Теперь, чтобы сын имел отношение к творческой пионерии, Осталова обращается к Соломону Давидовичу: «Дима занимается в кукольном и скульптурном. Дома много рисует». «Изобрази-ка мне чего-нибудь. Из головы», — дает задание художник. Осталов рисует рожи (страшные). Это — привидения. Они сидят за кладбищенским столом. Мальчику трудно выразить задуманное, и, демонстрируя произведение Соломону, он вдруг начинает выть: «У-у-у-у-у-у-у». Художник вздрагивает, взмахивает рукой. Сейчас ударит? (Отец... Отец...) Старик ерошит Диме волосы. «Ты мне что-нибудь изваяй. Около котельной есть глина». Дима лепит, сидя около кучи, состоящей из глины. Вначале, чтоб понравиться руководителю, он делает собаку. Завершив работу, решает дополнить животное крыльями. Потом — рогами. И еще — шипами на позвоночнике. Показывая изделие Соломону, мальчик пытается не обронить ни звука, как вдруг не выдерживает и, встав на цыпочки, старику протяжно в ухо: «Ааааааа!» «Ах ты!» — отбрасывает, словно гада, крылатую собаку художник. Смутясь и испугавшись, Осталов убегает не оборачиваясь.

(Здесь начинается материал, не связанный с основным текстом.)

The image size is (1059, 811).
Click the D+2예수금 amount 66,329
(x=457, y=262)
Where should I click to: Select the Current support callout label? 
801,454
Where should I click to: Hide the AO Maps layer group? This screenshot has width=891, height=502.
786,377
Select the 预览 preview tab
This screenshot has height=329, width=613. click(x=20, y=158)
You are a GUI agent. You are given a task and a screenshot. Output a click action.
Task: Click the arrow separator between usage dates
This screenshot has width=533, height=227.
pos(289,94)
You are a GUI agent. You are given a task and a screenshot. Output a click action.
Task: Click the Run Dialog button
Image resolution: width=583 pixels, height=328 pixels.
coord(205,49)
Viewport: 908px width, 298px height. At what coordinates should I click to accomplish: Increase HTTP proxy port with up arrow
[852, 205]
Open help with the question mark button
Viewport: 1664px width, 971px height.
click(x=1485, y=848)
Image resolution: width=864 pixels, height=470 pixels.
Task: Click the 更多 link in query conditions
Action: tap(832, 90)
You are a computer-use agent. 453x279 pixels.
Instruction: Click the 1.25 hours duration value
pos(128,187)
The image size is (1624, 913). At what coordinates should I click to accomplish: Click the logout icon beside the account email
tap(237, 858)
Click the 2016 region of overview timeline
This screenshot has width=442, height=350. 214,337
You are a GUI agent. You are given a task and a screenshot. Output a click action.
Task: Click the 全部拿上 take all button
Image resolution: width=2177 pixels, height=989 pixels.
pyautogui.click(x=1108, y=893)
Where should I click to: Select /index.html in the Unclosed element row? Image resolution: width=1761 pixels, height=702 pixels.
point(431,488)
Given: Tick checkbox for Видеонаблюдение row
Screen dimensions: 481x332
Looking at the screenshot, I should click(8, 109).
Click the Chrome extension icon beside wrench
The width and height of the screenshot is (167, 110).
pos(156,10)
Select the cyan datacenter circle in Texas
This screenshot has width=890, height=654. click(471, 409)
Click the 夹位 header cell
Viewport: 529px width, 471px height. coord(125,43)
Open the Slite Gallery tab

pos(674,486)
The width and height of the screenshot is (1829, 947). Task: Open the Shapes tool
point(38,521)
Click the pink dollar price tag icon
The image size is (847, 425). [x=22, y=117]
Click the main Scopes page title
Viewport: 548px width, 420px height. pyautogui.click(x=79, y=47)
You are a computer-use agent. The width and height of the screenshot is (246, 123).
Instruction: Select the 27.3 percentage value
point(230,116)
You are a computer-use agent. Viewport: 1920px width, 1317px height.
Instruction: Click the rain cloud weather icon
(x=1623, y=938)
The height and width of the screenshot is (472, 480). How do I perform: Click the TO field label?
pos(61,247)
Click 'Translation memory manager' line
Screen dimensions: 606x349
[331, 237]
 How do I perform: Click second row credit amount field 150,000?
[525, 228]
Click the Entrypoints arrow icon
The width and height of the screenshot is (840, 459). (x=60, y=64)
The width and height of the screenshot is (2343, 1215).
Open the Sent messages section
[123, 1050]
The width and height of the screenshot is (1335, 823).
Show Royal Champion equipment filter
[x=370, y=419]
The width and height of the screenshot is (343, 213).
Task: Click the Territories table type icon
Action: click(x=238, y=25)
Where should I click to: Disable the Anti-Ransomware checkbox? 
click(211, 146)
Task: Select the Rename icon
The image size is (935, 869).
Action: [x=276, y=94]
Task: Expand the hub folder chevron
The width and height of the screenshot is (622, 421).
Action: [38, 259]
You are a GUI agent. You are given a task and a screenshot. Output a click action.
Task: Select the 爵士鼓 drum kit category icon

В Рожеве Осталовы сдружились с Тесемкиными. Орфей — очень спортивный и дерзкий. Однако никто из ребят к нему не задирается после того, как Тесемкин сокрушительно отволтузил Блудова, скрипача, считавшегося в лагере самым сильным. Орфей произвел нападающий удар ногой, угодив точно в солнечное сплетение, отчего Блудов рухнул и застонал, не в силах вздохнуть. «Каратэ», — шепчут ребята. «Не притворяйся», — улыбается Тесемкин противнику и, когда тот тяжело поднимается, бьет опять, рук из карманов не вынимая. Однажды, по предложению Орфея, на него навалились все девять трубачей, имея целью удалить мальчика из палаты, где он, вопреки режиму, да еще в кедах, развалился на чьей-то койке. Впечатление было такое, что Тесемкин распался на части, так сложно оказалось ребятам выволочь его в коридор, хотя, потрудившись, они все же это выполнили. «Я не нанес ни одного удара», — произнес, сидя на полу, Орфей. Впрочем, его тоже не колотили. Все было корректно.